My parents are the only people left who have any knowledge about the abuser and the times surrounding my abuse.
What an interesting name, and your inquiry is interesting to me. In fact, I could use exactly the same words to describe abuse I experienced at the same ages. However, I experienced abuse from other perps additionally in other ages.
In addressing your question, I am wondering how old you are now, and how old are your parents. Did you go through a time of repressing the memory of the abuse, as most of us did? Did the abuse go on and on like daily over those years, or was it a few times a year? All of these things would influence the course of action you should take. I'm sorry, I'm not trying to be difficult but I'm just trying to point out all of the factors in your decision. Do you have anybody to talk it over with in person, like a counselor?
I can understand why it would seem vital to talk to your parents about this, since they knew the family and might remember the boy abuser from an adult perspective. You also sense that it would be difficult for them or else you wouldn't be asking the question as you did.
Most of the guys I know about here find it very difficult to share with parents. It is often one of the last steps in recovery. It can be quite shocking to them and it requires a complete adjustment of their memory of you and who they assumed you were.
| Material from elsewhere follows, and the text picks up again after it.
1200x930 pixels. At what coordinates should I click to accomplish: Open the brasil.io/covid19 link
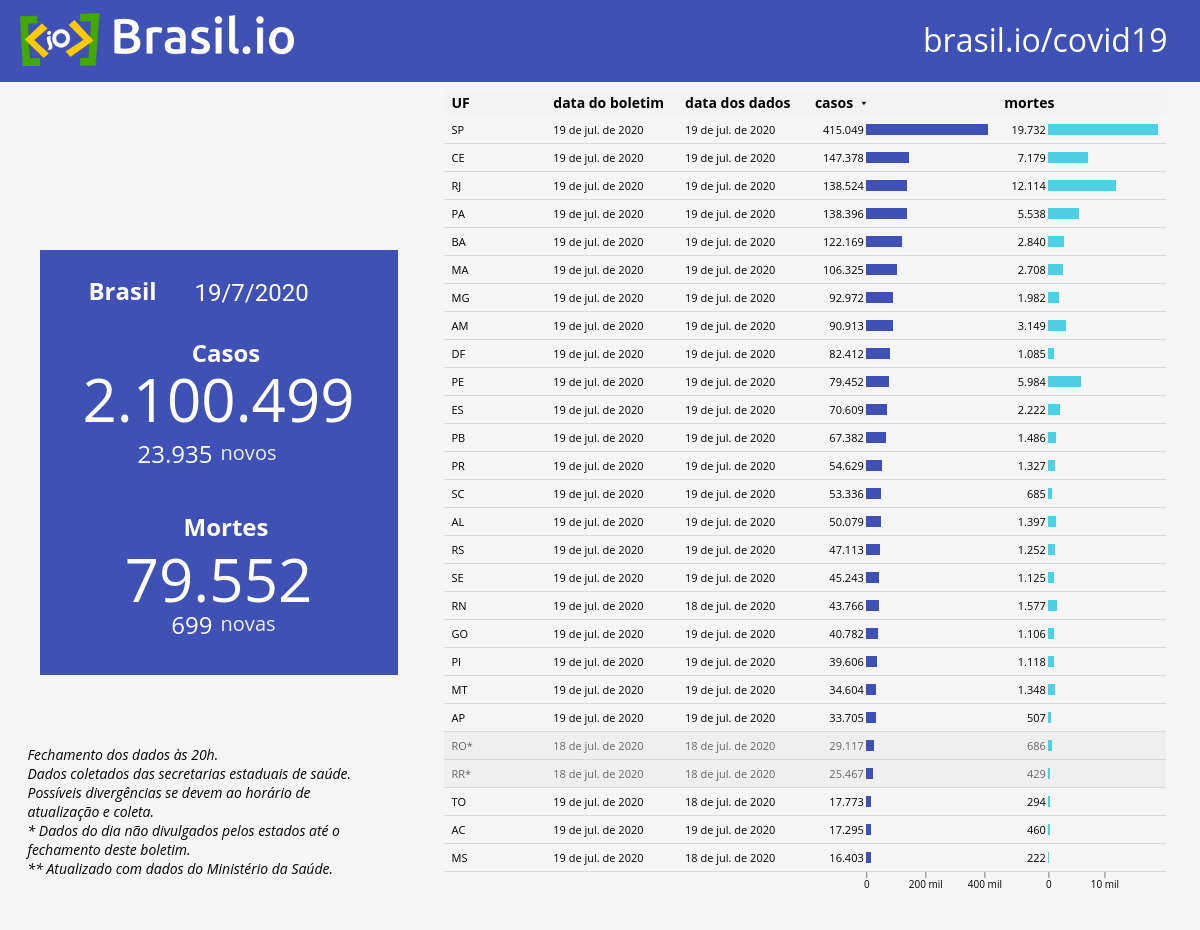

They may feel very guilty, as someone already mentioned. Sometimes parents can even be angry or rejecting, depending on who they are and what their mental construct is. I of course don't know them and what their attitudes might be. I would need to know more about them and about you.
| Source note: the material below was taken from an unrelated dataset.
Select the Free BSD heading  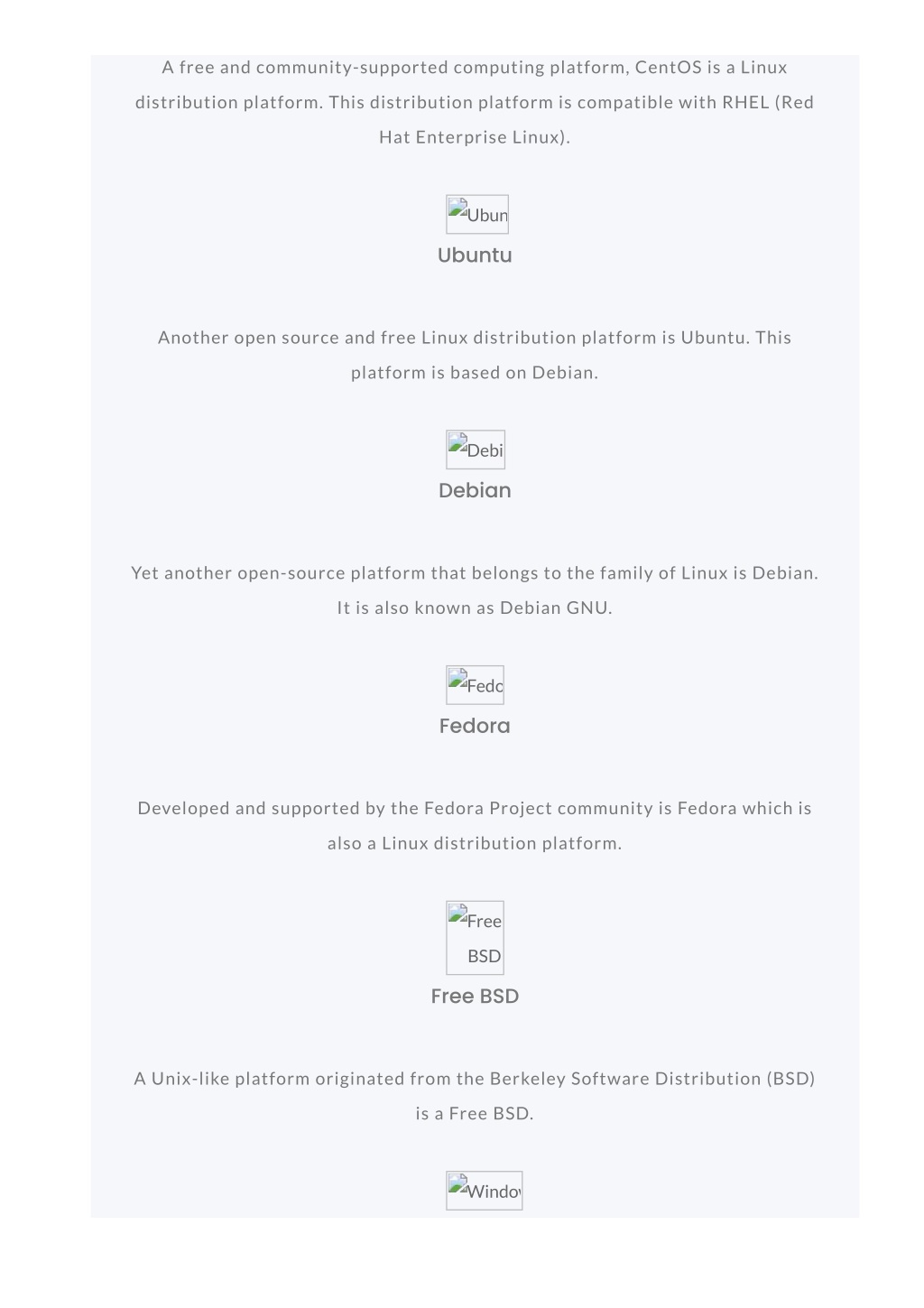point(475,997)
If you do decide to share with your parents, you need to have a well devised strategy, including thinking about even the words you would use and how you might answer their questions.
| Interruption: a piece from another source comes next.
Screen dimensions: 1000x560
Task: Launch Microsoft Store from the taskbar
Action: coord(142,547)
If one of your main goals is to obtain information about your abuser, you have some options like checking school records. If he abused others, there might be some court records. There might even be some old newspaper articles in the archives of the local newspaper where you lived at the time. I've had tremendous curiosity about my abusers and information has been hard to get.
I hope this has helped a little bit. Feel free to ask additional questions if you wish.